By the time Mark turned 24 he was hired full time at a sports station as a producer. He was the youngest full time employee at the company and well on his way to getting his own time slot. He moved up the ranks to co-host of the evening time slot of the network when he was 25 and quickly became the go to fill-in guy on the weekends. His magnetic personality and enthusiasm for sports translated very well on the air and his popularity among listeners was undeniable.

He was making very good money for a 25-year-old bachelor and he didn’t mind spending it in his off time. He and his friends spent a lot of their time checking out the club scene in the city, drinking at sports bars and picking up women. 

“Dude see that chick over there?” Mark said to his buddy Devin as they shot pool together at the bar.

“Which one, man? This place is full a hotties,” Devin asked.

“That chick with the brown hair and the drink in her hand,” Mark replied.

“Way to narrow it down,” Devin said sarcastically. 

“No, man, that '10' right over there with the big cans,” Mark said as he nodded his head in the direction of a group of girls in the corner of the bar.

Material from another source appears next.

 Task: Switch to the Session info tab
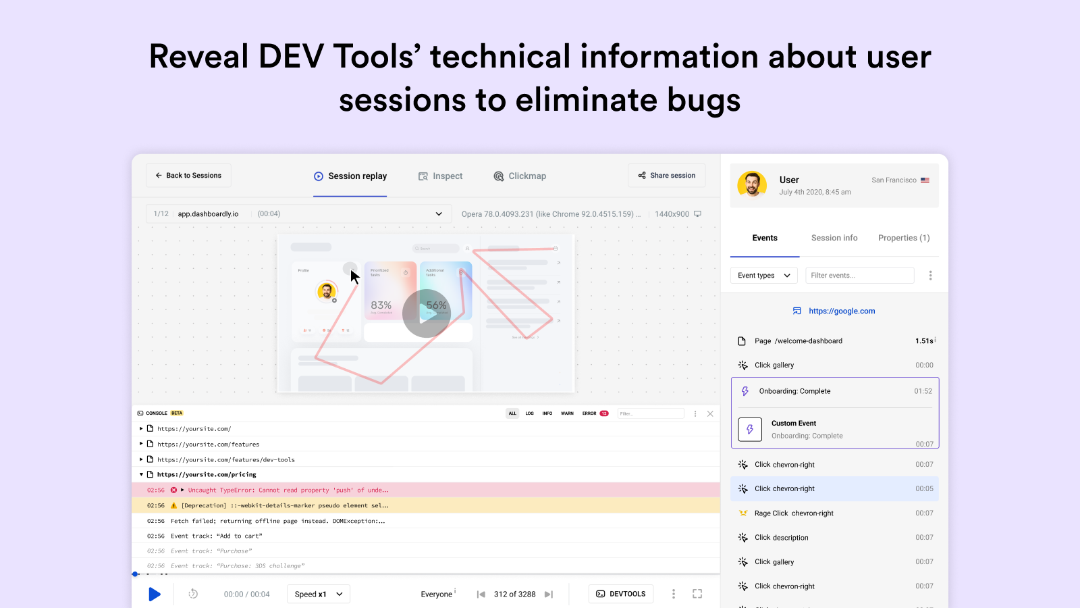pyautogui.click(x=834, y=238)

“Oh! She’s got a nice ass,” said Devin.

“Heck yeah, and I’m gonna go get me a piece of that,” Mark exclaimed as he walked over to her.

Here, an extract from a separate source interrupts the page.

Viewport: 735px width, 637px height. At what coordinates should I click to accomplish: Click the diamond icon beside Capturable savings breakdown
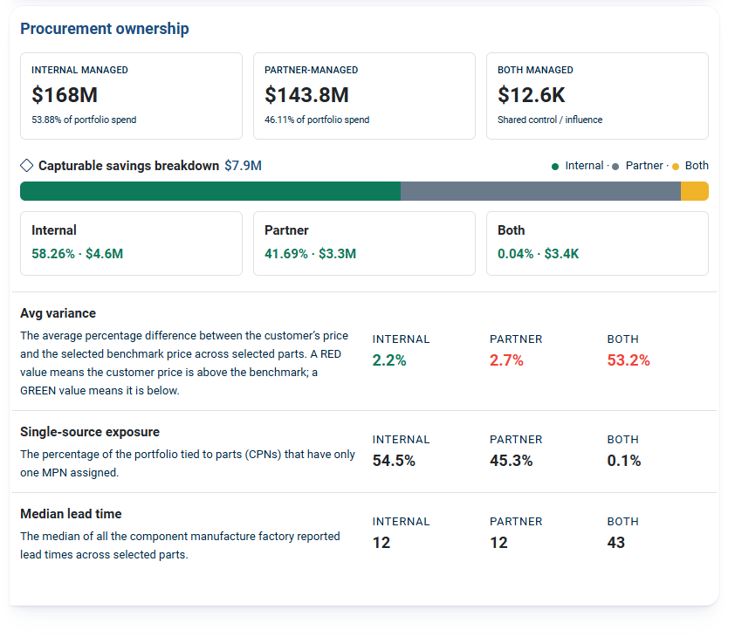[27, 166]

Devin watched, envious of how his friend could go right up to the single most beautiful girl in the bar without hesitation.

“Hi, what’s your name? I’m Mark,” he asked, not expecting her to recognize his voice from the radio.

“Oh, hello, Mark-“

“No way, you’re Mark Reed, aren’t you!” said one of her friends before she could say anything else.

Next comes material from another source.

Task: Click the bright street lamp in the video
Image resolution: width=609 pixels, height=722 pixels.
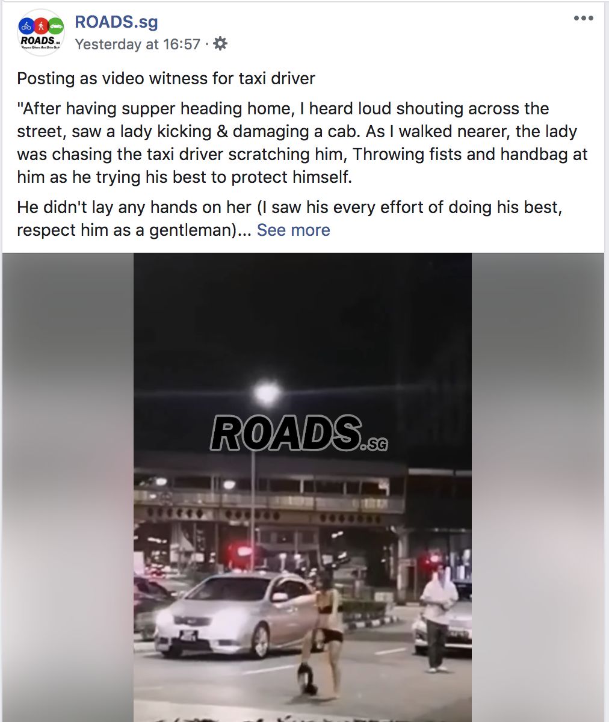Action: (x=267, y=394)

“Uh, yes, you recognized me,” Mark said, somewhat surprised.

“Yeah, my dad always listen’s to sports radio, he loves when you fill in…. weren’t you on T.V. the other day?” she said.

“You’re on the radio?” said the girl that Mark had his sights on. “Hi, I’m Kim.”

“I’m Stephanie,” said her friend.

“Hi, Kim and Stephanie, yes, I am on the radio.”

“Oh, that’s sooo cool,” Kim said as she locked eyes with him.

Mark was astonished at how hot this girl Kim was, as she was even better looking than he thought. She had a killer body, perfect skin, and a cover-girl face. He chatted with the girls a bit more and called Devin over. He introduced his friend and they ordered some drinks. Mark couldn’t take his eyes off Kim who was wearing an incredibly sexy sleeveless black button up shirt. He watched closely as she slid her shapely ass and thighs, (packed into tight dark blue jeans) on to the bar stool next to him. 

Mark really liked her shape and size and he guessed she was about 5’6” tall and around 140 or 150 pounds. She wasn’t skinny, but she certainly wasn’t fat at all either, she was the real life image of the girl Mark had been fantasizing about for years. She was kind of ditzy, but Mark didn’t care. She was way too physically attractive with her long thick gorgeous brunette hair and seductive dark eyelashes for him to care about her personality.

“How old are you?” Mark asked.

“21,” Kim answered.

“Are you a college student?” said Mark.

“No, no, I work at Macy’s, I do makeup,” Kim said. “And I’ve done some modeling. So do you like, interview a lot of famous sports people n’ stuff?”

“Sometimes, after games. We had Rick Neuheisel in studio the other day,” said Mark. “You’re a model?”

“Oh, he’s that coach right?” she said. 

“Yeah, the coach of the Bruins,” said Mark. “You’re a model?”

“Oh, no, I wouldn’t call myself a model, but I have done a few shoots,” she said. “That was when I was like working out at the gym like everyday though.”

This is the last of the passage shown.